Problem statement:
From the records below, pull out every line that contains the word "accomplish", matching its case.

**** Extracted information

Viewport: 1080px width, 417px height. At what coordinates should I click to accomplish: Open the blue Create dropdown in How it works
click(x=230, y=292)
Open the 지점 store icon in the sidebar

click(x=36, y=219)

********
**** Extracted information

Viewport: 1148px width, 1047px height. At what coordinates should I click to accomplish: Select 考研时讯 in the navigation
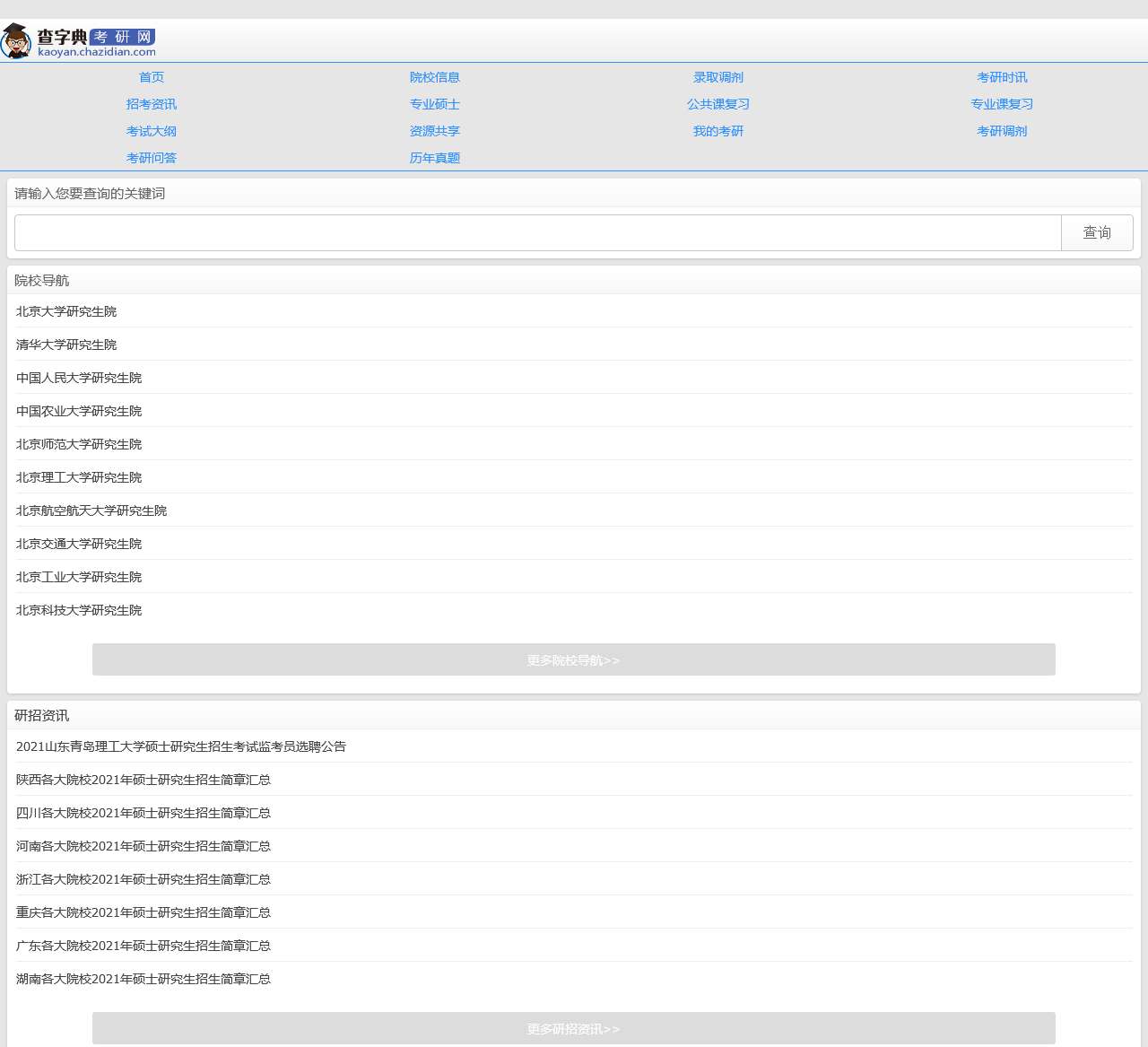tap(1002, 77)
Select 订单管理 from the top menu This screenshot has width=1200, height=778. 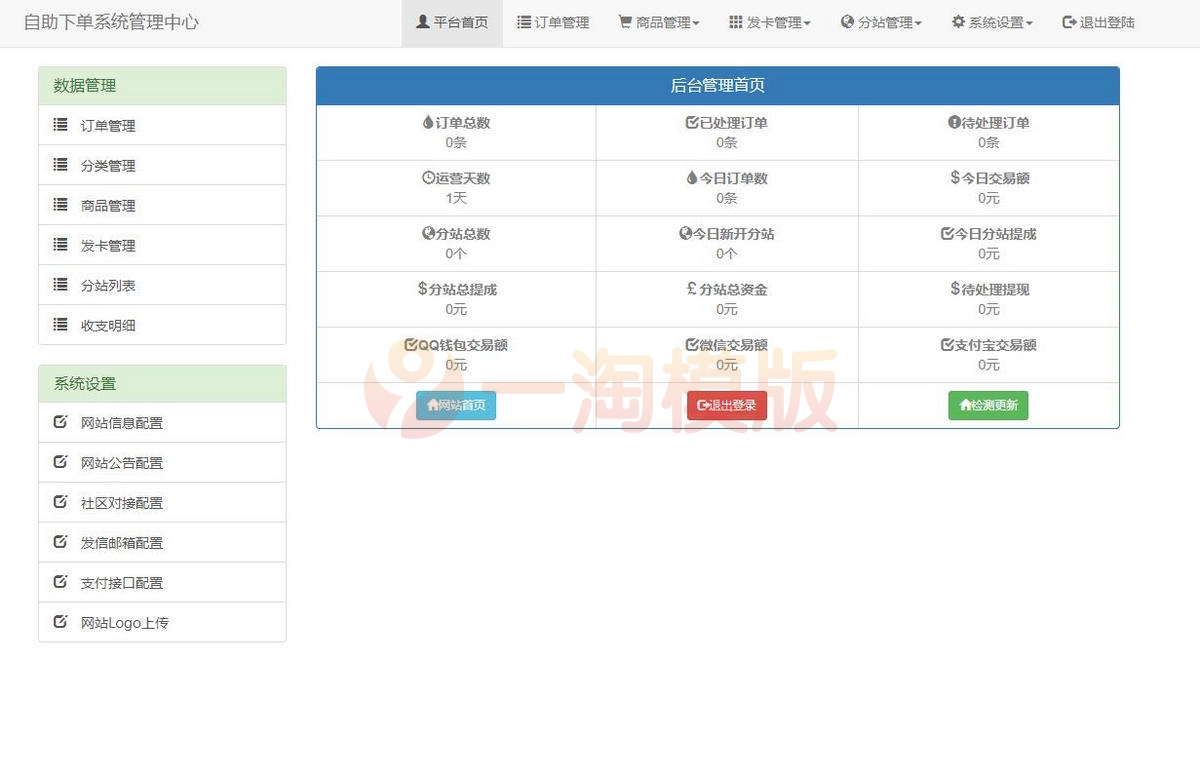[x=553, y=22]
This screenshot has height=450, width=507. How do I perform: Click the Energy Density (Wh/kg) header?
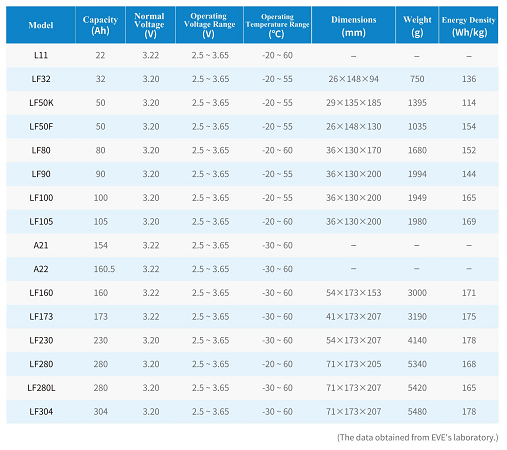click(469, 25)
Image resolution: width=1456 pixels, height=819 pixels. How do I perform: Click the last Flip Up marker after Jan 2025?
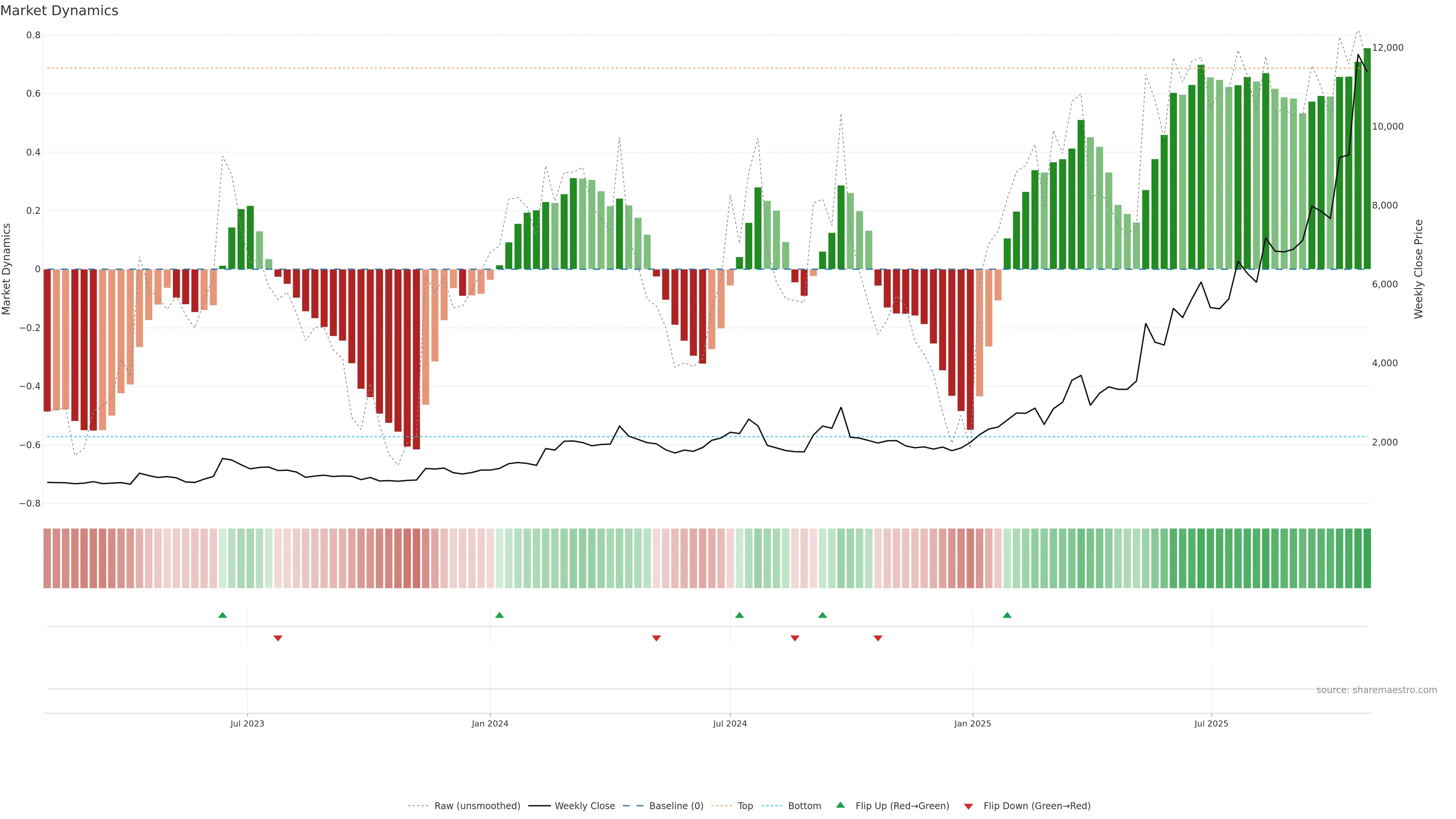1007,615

********

Result of this task:
Viewport: 1080px width, 417px height. At what coordinates should I click to accomplish: Open the blue Create dropdown in How it works
Viewport: 1148px width, 1047px height. At what coordinates should I click to accomplish: Select 考研时讯 in the navigation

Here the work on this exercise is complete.